Once the warm weather comes back I might have to make a more attractive example. It seems to be worth the effort. Good velocity, good accuracy, and no hand slap. I'm looking forward to trying it at longer distances than my limited 28 foot indoor area.

Cheers,
Northerner


----------



## Flatband (Dec 18, 2009)

Hi Scott,
I tried something similar to that a few ears ago Bud. I was looking for the same positives with the OTT set-up with the familiarity of the through the throat rig. This is what I came up with. I never really got into it because first it was a real pain to rig up,and second ,using the "Gangsta" style on this fork was problematic. The post was in the way of my sight plain. I did eventually cut a groove to act as a sight but never stayed with it. I also love experimenting with all this stuff. Hope this works for you. It's nice to have alternative methods of doing anything. Flatband









http://www.glowfoto.com/viewimage.php?srv=img5&y=2009&m=05&t=jpg&img=02-165420L&rand=7467&zoom=yes


----------



## Northerner (Nov 9, 2010)

Hi Gary,

Thanks for posting the link. The fork ends on my "Ugly TTF" look exactly like what you made (under the string).

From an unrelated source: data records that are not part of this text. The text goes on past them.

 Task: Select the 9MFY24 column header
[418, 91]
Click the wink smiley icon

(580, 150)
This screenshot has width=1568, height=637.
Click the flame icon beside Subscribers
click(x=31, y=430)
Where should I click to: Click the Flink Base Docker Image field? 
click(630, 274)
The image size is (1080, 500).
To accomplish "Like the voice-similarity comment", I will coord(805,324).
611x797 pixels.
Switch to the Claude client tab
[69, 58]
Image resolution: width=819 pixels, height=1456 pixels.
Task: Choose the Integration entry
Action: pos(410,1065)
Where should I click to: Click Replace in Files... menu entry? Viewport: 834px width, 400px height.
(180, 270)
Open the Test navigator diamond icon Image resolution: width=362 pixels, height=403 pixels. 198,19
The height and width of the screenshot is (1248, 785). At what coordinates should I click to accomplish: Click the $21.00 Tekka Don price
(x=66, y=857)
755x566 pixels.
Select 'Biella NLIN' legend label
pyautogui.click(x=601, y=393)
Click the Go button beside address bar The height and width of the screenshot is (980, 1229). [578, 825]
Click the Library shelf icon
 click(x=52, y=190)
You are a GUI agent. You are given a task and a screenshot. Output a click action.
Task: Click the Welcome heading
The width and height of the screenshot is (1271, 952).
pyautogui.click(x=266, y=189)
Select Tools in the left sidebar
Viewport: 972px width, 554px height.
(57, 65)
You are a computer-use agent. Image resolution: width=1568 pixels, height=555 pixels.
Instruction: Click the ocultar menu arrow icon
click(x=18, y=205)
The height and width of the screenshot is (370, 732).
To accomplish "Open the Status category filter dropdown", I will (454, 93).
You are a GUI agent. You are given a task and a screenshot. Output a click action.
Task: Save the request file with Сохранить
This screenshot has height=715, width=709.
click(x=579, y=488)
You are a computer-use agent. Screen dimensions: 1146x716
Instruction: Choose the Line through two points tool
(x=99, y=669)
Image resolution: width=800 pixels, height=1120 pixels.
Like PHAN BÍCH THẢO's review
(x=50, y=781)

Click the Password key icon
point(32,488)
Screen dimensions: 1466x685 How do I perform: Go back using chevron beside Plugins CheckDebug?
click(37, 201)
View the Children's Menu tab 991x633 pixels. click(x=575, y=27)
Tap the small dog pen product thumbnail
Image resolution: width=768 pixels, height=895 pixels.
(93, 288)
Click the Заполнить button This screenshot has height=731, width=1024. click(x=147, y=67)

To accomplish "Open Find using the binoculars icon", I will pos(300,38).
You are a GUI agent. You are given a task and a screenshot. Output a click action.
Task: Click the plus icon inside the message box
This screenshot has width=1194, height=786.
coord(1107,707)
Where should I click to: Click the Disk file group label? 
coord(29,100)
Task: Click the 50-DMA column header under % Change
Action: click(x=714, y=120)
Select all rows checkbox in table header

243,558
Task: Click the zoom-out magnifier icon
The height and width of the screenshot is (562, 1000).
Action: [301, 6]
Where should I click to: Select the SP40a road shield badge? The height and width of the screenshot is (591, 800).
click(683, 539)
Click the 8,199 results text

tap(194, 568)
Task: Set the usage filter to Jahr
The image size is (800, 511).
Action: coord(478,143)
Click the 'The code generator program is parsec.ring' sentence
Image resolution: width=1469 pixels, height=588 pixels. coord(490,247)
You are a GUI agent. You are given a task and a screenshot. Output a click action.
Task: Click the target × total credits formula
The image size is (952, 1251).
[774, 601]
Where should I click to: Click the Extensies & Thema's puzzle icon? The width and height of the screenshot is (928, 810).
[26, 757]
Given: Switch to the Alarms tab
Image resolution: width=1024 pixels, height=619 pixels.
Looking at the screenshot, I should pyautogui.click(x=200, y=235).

Yep, fastening the bands can be a pain with this style. I wouldn't even try it without the large wool needle. It still takes a few minutes with the needle but it's still very manageable.

The forks have to be a bit long with this TTF style. I hold the frame at 30-45 degrees so the forks are not too obstructing. But I do prefer the bands going over-the-top of short forks. Shortening the forks on the "Flatband TTF Ergo" is a bit difficult because the fork hole will end up right at the finger notch (weak area). Maybe a non-ergo would be worth trying. The bottom edge of the bands could be slightly over the fingers. It might be safe but I dunno.









I tried "gangsta style sight shooting" with this frame and a few others. I'm not so good at it. My head position needs to be more consistent from shot to shot. Otherwise, POI wonders.

Cheers,
Northerner


----------



## Devoman (Oct 15, 2010)

Looks very nice, I think you are on to something.
I have been playing around with TTF as well, mostly since it is winter here in Michigan, and I shoot out side every day. Hand slap really hurts at 19 degrees!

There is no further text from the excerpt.